The Agreement recognizes "that restoration and enhancement of the boundary waters cannot be achieved independently of other parts of the Great Lakes Basin Ecosystem with which these waters interact" (Preamble). In addition to toxic and persistent toxic substances, a number of other issues were brought to the Commission's attention. Many relate to the physical landscape of the basin, biological contamination, nutrients and water quantity.

  • Concerns about the physical landscape include land use, shoreline alteration, watershed development and urban sprawl. These adversely impact wetlands and fish and wildlife habitat, including loss of spawning and nursery areas for Great Lakes fish and disruption and possibly permanent alteration of the food web and biodiversity.

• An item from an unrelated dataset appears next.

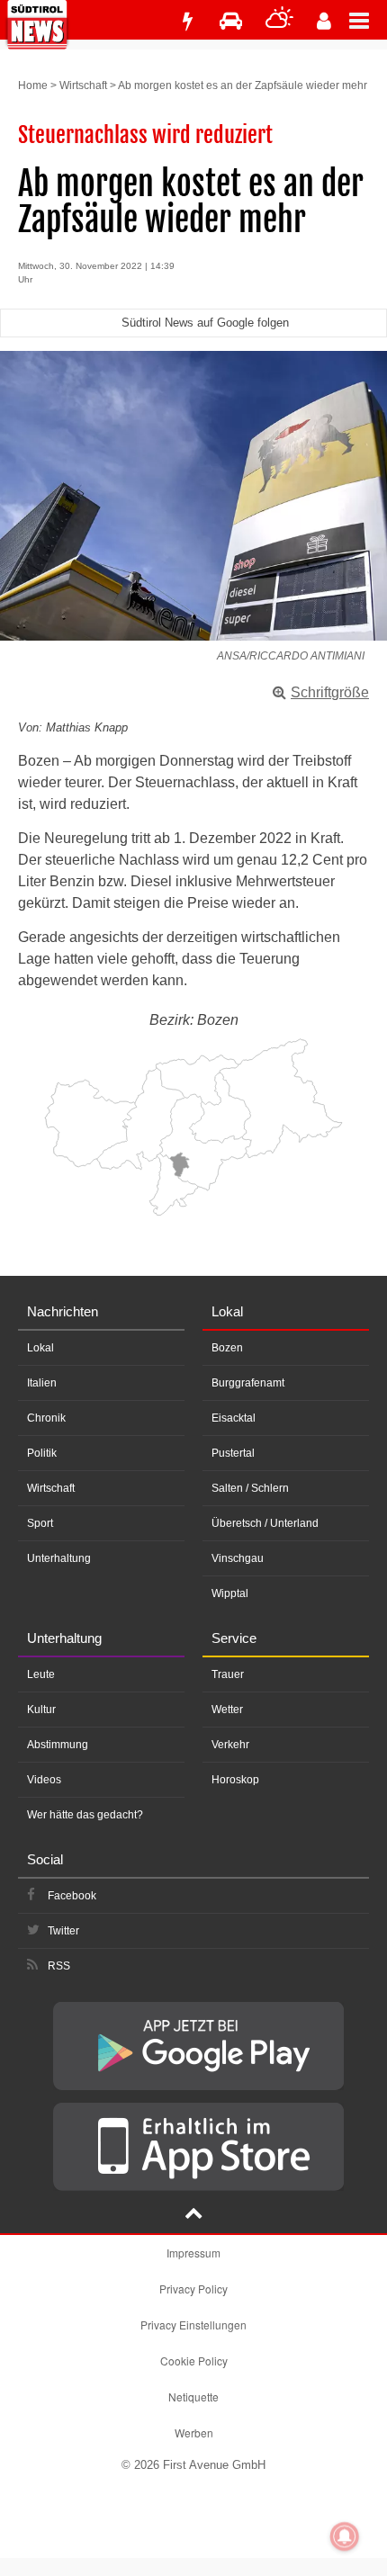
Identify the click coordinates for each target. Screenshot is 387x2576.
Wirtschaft (83, 85)
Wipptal (230, 1593)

  • Biological contamination includes the long-standing sea lamprey problem, zebra mussels, purple loosestrife and a plethora of other plants and animals that impact ecosystem health and integrity. Aquaculture and fish stocking programs may lead to biological contamination.
  • Over-enrichment primarily concerns excess phosphorus.

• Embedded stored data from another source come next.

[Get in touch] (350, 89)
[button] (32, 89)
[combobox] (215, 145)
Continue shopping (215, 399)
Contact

  • Water quantity includes consumptive uses, diversions and groundwater.

Other specific issues brought to the Commission's attention include mining, oil and gas drilling and underwater timber salvage. Concern also was expressed about the need to maintain biodiversity and health of ecological communities, which can be disrupted by a wide range of activities, including genetic engineering. The Commission is exploring where and how it can best contribute to the resolution of these issues and concerns.

The Commission continues to support programs to deal with exotic species and appropriate land-use practices. The Commission recognizes the connection among these stressors and between them and water quality. It is also conscious that, because of the complex nature of the ecosystem, decisions taken to resolve the persistent toxic substances problem will affect other issues as well.